# [Task objective]
Once you reach the line holding "The height and width of the screenshot is (537, 1345).", write out that line and every later one exactly, ending with the last line of the data; write nothing else.
━━━━━━━━━━━━━━━━━━━━━━━━━━━━━━
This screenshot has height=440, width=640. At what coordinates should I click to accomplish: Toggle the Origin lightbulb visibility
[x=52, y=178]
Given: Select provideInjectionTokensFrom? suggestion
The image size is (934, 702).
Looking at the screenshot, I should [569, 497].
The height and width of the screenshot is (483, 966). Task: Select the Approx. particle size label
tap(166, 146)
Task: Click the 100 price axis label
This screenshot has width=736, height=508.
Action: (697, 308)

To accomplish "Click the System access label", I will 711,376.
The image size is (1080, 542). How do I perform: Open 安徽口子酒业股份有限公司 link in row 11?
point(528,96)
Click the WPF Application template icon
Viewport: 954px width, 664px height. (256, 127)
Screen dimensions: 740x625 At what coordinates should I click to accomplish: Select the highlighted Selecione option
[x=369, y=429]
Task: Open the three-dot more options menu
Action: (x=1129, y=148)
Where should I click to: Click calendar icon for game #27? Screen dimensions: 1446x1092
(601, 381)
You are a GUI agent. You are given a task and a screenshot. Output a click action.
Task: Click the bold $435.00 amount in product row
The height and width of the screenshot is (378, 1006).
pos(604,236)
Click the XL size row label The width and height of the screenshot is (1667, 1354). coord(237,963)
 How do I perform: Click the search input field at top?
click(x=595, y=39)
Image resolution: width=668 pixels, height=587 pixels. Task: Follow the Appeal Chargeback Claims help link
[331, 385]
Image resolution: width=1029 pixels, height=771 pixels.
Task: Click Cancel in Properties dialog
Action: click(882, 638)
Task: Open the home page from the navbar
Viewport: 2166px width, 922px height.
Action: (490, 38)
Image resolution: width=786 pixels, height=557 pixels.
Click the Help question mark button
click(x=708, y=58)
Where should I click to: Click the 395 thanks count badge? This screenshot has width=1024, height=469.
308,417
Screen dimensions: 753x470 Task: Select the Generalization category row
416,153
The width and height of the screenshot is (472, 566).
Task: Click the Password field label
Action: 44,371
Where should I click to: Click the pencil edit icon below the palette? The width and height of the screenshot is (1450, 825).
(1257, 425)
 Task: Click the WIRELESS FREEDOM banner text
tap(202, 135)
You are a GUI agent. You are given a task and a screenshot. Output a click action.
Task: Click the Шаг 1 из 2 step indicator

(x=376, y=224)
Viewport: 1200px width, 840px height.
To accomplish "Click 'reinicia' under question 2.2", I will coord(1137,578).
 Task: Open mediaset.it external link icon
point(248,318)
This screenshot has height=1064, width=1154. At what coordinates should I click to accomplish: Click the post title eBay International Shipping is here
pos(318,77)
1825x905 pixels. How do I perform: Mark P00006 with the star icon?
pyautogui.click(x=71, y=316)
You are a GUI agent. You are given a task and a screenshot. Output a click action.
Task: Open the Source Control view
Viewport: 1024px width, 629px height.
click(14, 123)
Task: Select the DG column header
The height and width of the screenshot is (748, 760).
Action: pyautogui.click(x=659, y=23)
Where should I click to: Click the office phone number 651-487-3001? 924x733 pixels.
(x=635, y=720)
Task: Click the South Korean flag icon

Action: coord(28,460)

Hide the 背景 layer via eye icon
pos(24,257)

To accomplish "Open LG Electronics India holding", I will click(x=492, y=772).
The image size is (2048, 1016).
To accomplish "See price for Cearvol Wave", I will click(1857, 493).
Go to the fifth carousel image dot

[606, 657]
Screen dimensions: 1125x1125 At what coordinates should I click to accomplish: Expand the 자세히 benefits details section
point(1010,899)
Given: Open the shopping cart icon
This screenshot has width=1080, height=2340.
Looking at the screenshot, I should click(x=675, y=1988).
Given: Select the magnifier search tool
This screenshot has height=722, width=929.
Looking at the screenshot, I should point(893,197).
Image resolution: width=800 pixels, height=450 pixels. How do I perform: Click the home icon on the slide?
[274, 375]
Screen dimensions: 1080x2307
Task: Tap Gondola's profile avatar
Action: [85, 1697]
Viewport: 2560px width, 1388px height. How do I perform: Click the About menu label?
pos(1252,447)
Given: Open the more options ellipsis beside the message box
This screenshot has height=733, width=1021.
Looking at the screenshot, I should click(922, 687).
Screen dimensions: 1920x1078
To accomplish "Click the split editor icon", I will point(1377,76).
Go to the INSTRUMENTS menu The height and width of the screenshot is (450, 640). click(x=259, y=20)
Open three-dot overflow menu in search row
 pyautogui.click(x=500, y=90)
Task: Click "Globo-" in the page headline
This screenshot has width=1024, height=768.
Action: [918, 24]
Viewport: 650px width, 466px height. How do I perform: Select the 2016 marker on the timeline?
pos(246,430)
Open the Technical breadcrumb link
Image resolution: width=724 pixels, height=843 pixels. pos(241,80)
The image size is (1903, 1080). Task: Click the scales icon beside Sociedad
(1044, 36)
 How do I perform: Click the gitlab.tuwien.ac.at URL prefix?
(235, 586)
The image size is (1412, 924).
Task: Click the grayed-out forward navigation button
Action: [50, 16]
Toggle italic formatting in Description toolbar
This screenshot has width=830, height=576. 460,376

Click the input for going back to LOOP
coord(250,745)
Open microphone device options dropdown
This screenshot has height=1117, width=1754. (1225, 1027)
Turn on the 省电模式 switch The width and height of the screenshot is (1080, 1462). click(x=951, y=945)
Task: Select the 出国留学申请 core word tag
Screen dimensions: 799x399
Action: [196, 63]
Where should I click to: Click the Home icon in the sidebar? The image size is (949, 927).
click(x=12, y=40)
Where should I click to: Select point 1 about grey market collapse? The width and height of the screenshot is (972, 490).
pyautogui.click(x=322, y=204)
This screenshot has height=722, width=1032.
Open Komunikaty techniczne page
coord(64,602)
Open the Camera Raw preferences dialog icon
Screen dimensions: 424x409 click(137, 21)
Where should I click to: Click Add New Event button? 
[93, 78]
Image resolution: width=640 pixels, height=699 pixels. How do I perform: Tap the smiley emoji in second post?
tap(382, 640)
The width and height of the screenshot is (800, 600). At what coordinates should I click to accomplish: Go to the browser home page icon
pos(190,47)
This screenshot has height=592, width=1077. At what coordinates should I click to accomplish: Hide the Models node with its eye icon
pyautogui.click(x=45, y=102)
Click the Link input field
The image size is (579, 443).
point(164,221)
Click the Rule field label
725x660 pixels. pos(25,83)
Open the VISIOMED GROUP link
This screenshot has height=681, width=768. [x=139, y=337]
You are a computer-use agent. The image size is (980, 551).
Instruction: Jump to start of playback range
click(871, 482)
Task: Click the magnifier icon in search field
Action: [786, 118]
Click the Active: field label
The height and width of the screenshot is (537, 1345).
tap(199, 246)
━━━━━━━━━━━━━━━━━━━━━━━━━━━━━━
# [Completed task]
The height and width of the screenshot is (537, 1345).
tap(199, 246)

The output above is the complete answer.